7.1 East Sussex recognises the importance of consistency of inclusion of the issue of drugs and alcohol within school lessons. This may offer children a means by which they can understand more fully the potential impacts of drugs and alcohol use and subsequently if they have concerns consider talking to an adult or friend about those. It is therefore recommended that schools review their curriculum content and coverage of drugs and alcohol, possibly within their PSHE curriculum and follow the Mentor - ADEPIS guidance to ensure that coverage is consistent across ages and that teachers are confident in the delivery of this subject area. Access to local support services should also be considered as part of those preparations.

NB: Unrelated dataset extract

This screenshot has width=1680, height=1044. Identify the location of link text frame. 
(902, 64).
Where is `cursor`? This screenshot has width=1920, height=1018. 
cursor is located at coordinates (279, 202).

7.2 Since January 2015, all state funded schools across East Sussex have been able to access FREE membership of the PSHE Association (funded by ESCC Public Health). The PSHE Association is the leading national body for Personal, Social, Health and Economic (PSHE) education in England. As part of school’s free membership, all state funded schools are able to benefit from access to a comprehensive resource library, bespoke advice, regular up to the minute PSHE policy and practice emails updates and free online CPD units for those new to PSHE education.